▶ _WORK TO COMPLETE_
Could you give the entries again, exactly as written?

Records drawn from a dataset
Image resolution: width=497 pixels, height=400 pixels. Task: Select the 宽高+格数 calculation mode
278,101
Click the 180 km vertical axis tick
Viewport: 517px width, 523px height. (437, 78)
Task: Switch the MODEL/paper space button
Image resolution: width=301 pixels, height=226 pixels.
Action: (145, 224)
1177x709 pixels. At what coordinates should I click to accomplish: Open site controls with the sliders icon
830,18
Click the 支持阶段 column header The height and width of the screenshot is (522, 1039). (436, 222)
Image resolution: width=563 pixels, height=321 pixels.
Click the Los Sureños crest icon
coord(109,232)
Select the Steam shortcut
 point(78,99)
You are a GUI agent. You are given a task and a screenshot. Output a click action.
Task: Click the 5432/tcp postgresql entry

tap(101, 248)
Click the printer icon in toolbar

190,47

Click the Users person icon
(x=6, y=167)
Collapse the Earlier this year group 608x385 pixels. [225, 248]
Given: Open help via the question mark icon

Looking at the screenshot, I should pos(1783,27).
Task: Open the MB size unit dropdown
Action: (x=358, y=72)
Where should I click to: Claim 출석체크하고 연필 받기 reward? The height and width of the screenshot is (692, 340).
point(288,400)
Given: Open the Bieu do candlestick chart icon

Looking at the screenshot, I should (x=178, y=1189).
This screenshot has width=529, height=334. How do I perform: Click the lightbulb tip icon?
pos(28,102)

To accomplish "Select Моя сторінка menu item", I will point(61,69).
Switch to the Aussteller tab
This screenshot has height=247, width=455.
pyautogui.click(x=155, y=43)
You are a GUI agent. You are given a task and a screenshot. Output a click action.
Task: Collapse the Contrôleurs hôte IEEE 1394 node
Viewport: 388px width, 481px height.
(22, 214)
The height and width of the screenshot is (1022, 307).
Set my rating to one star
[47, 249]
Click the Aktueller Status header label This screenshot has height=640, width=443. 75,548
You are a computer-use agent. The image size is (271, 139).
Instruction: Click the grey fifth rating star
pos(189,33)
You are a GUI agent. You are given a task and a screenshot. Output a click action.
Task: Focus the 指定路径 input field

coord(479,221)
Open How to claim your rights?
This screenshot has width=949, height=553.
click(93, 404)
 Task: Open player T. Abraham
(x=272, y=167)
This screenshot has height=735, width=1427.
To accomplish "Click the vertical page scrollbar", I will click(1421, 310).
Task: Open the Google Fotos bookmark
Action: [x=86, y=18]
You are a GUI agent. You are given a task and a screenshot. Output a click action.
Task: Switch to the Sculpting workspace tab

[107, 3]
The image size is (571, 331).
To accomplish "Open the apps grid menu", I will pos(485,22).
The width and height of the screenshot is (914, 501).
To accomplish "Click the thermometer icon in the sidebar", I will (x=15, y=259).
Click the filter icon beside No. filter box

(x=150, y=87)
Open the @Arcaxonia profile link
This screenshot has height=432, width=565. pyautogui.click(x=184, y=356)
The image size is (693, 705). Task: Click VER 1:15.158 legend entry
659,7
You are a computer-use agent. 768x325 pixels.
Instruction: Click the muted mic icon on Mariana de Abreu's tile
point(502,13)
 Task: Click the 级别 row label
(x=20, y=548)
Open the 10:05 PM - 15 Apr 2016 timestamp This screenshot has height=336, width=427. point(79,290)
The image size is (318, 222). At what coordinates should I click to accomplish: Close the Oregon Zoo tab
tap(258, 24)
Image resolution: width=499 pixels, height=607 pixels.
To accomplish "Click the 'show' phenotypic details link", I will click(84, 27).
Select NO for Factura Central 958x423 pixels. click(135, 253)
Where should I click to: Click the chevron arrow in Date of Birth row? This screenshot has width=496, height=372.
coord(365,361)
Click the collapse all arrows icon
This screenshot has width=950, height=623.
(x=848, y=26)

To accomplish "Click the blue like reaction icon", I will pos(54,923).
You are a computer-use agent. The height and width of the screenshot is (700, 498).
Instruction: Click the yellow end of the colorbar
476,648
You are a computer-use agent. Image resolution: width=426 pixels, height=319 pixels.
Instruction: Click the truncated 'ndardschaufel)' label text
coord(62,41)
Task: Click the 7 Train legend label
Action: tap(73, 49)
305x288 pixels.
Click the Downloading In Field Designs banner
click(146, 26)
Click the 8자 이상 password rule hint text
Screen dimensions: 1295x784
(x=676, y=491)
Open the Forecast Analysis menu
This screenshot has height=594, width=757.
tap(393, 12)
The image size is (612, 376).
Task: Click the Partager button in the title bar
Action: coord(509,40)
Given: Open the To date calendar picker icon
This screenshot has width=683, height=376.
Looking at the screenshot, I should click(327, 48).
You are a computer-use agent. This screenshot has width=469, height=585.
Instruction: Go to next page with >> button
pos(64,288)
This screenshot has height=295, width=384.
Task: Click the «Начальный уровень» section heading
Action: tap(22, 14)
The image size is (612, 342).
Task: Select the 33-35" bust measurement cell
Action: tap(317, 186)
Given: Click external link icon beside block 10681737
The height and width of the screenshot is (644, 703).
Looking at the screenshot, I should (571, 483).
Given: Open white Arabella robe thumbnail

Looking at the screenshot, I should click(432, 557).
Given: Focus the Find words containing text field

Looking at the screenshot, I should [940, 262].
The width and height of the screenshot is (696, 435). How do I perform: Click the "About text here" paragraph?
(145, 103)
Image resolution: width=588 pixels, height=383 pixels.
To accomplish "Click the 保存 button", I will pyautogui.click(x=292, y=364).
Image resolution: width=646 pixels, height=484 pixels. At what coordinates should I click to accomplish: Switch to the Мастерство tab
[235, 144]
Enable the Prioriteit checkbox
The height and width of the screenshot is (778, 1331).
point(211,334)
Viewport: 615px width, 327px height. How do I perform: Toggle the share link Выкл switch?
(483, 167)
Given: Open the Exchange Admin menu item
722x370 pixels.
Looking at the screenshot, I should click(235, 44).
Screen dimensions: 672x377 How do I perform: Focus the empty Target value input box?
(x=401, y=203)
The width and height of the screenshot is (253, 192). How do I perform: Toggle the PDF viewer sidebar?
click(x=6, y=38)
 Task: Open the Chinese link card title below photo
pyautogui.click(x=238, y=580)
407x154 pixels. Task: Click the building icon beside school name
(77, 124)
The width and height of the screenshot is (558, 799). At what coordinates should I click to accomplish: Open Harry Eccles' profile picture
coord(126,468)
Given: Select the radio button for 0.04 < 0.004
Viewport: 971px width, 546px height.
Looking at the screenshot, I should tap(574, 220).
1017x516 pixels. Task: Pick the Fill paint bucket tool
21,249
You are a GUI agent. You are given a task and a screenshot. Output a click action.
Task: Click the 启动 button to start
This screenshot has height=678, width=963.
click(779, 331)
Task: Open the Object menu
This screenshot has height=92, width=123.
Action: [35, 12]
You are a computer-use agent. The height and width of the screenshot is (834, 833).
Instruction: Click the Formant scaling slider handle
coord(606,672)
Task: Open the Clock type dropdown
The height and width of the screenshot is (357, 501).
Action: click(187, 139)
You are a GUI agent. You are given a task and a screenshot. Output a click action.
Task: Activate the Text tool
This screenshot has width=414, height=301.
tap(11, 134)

▶ _TASK ANSWER_
Image resolution: width=497 pixels, height=400 pixels. Task: Select the 宽高+格数 calculation mode
278,101
Click the 180 km vertical axis tick
Viewport: 517px width, 523px height. (437, 78)
Task: Switch the MODEL/paper space button
Image resolution: width=301 pixels, height=226 pixels.
Action: (145, 224)
1177x709 pixels. At what coordinates should I click to accomplish: Open site controls with the sliders icon
830,18
Click the 支持阶段 column header The height and width of the screenshot is (522, 1039). (436, 222)
Image resolution: width=563 pixels, height=321 pixels.
Click the Los Sureños crest icon
coord(109,232)
Select the Steam shortcut
 point(78,99)
You are a GUI agent. You are given a task and a screenshot. Output a click action.
Task: Click the 5432/tcp postgresql entry

tap(101, 248)
Click the printer icon in toolbar

190,47

Click the Users person icon
(x=6, y=167)
Collapse the Earlier this year group 608x385 pixels. [225, 248]
Given: Open help via the question mark icon

Looking at the screenshot, I should pos(1783,27).
Task: Open the MB size unit dropdown
Action: (x=358, y=72)
Where should I click to: Claim 출석체크하고 연필 받기 reward? The height and width of the screenshot is (692, 340).
point(288,400)
Given: Open the Bieu do candlestick chart icon

Looking at the screenshot, I should (x=178, y=1189).
This screenshot has width=529, height=334. How do I perform: Click the lightbulb tip icon?
pos(28,102)

To accomplish "Select Моя сторінка menu item", I will point(61,69).
Switch to the Aussteller tab
This screenshot has height=247, width=455.
pyautogui.click(x=155, y=43)
You are a GUI agent. You are given a task and a screenshot. Output a click action.
Task: Collapse the Contrôleurs hôte IEEE 1394 node
Viewport: 388px width, 481px height.
(22, 214)
The height and width of the screenshot is (1022, 307).
Set my rating to one star
[47, 249]
Click the Aktueller Status header label This screenshot has height=640, width=443. 75,548
You are a computer-use agent. The image size is (271, 139).
Instruction: Click the grey fifth rating star
pos(189,33)
You are a GUI agent. You are given a task and a screenshot. Output a click action.
Task: Focus the 指定路径 input field

coord(479,221)
Open How to claim your rights?
This screenshot has width=949, height=553.
click(93, 404)
 Task: Open player T. Abraham
(x=272, y=167)
This screenshot has height=735, width=1427.
To accomplish "Click the vertical page scrollbar", I will click(1421, 310).
Task: Open the Google Fotos bookmark
Action: [x=86, y=18]
You are a GUI agent. You are given a task and a screenshot. Output a click action.
Task: Switch to the Sculpting workspace tab

[107, 3]
The image size is (571, 331).
To accomplish "Open the apps grid menu", I will pos(485,22).
The width and height of the screenshot is (914, 501).
To accomplish "Click the thermometer icon in the sidebar", I will (x=15, y=259).
Click the filter icon beside No. filter box

(x=150, y=87)
Open the @Arcaxonia profile link
This screenshot has height=432, width=565. pyautogui.click(x=184, y=356)
The image size is (693, 705). Task: Click VER 1:15.158 legend entry
659,7
You are a computer-use agent. 768x325 pixels.
Instruction: Click the muted mic icon on Mariana de Abreu's tile
point(502,13)
 Task: Click the 级别 row label
(x=20, y=548)
Open the 10:05 PM - 15 Apr 2016 timestamp This screenshot has height=336, width=427. point(79,290)
The image size is (318, 222). At what coordinates should I click to accomplish: Close the Oregon Zoo tab
tap(258, 24)
Image resolution: width=499 pixels, height=607 pixels.
To accomplish "Click the 'show' phenotypic details link", I will click(84, 27).
Select NO for Factura Central 958x423 pixels. click(135, 253)
Where should I click to: Click the chevron arrow in Date of Birth row? This screenshot has width=496, height=372.
coord(365,361)
Click the collapse all arrows icon
This screenshot has width=950, height=623.
(x=848, y=26)

To accomplish "Click the blue like reaction icon", I will pos(54,923).
You are a computer-use agent. The height and width of the screenshot is (700, 498).
Instruction: Click the yellow end of the colorbar
476,648
You are a computer-use agent. Image resolution: width=426 pixels, height=319 pixels.
Instruction: Click the truncated 'ndardschaufel)' label text
coord(62,41)
Task: Click the 7 Train legend label
Action: tap(73, 49)
305x288 pixels.
Click the Downloading In Field Designs banner
click(146, 26)
Click the 8자 이상 password rule hint text
Screen dimensions: 1295x784
(x=676, y=491)
Open the Forecast Analysis menu
This screenshot has height=594, width=757.
tap(393, 12)
The image size is (612, 376).
Task: Click the Partager button in the title bar
Action: coord(509,40)
Given: Open the To date calendar picker icon
This screenshot has width=683, height=376.
Looking at the screenshot, I should click(327, 48).
You are a computer-use agent. This screenshot has width=469, height=585.
Instruction: Go to next page with >> button
pos(64,288)
This screenshot has height=295, width=384.
Task: Click the «Начальный уровень» section heading
Action: tap(22, 14)
The image size is (612, 342).
Task: Select the 33-35" bust measurement cell
Action: tap(317, 186)
Given: Click external link icon beside block 10681737
The height and width of the screenshot is (644, 703).
Looking at the screenshot, I should (571, 483).
Given: Open white Arabella robe thumbnail

Looking at the screenshot, I should click(432, 557).
Given: Focus the Find words containing text field

Looking at the screenshot, I should [940, 262].
The width and height of the screenshot is (696, 435). How do I perform: Click the "About text here" paragraph?
(145, 103)
Image resolution: width=588 pixels, height=383 pixels.
To accomplish "Click the 保存 button", I will pyautogui.click(x=292, y=364).
Image resolution: width=646 pixels, height=484 pixels. At what coordinates should I click to accomplish: Switch to the Мастерство tab
[235, 144]
Enable the Prioriteit checkbox
The height and width of the screenshot is (778, 1331).
point(211,334)
Viewport: 615px width, 327px height. How do I perform: Toggle the share link Выкл switch?
(483, 167)
Given: Open the Exchange Admin menu item
722x370 pixels.
Looking at the screenshot, I should click(235, 44).
Screen dimensions: 672x377 How do I perform: Focus the empty Target value input box?
(x=401, y=203)
The width and height of the screenshot is (253, 192). How do I perform: Toggle the PDF viewer sidebar?
click(x=6, y=38)
 Task: Open the Chinese link card title below photo
pyautogui.click(x=238, y=580)
407x154 pixels. Task: Click the building icon beside school name
(77, 124)
The width and height of the screenshot is (558, 799). At what coordinates should I click to accomplish: Open Harry Eccles' profile picture
coord(126,468)
Given: Select the radio button for 0.04 < 0.004
Viewport: 971px width, 546px height.
Looking at the screenshot, I should tap(574, 220).
1017x516 pixels. Task: Pick the Fill paint bucket tool
21,249
You are a GUI agent. You are given a task and a screenshot. Output a click action.
Task: Click the 启动 button to start
This screenshot has height=678, width=963.
click(779, 331)
Task: Open the Object menu
This screenshot has height=92, width=123.
Action: [35, 12]
You are a computer-use agent. The height and width of the screenshot is (834, 833).
Instruction: Click the Formant scaling slider handle
coord(606,672)
Task: Open the Clock type dropdown
The height and width of the screenshot is (357, 501).
Action: click(187, 139)
You are a GUI agent. You are given a task and a screenshot. Output a click action.
Task: Activate the Text tool
This screenshot has width=414, height=301.
tap(11, 134)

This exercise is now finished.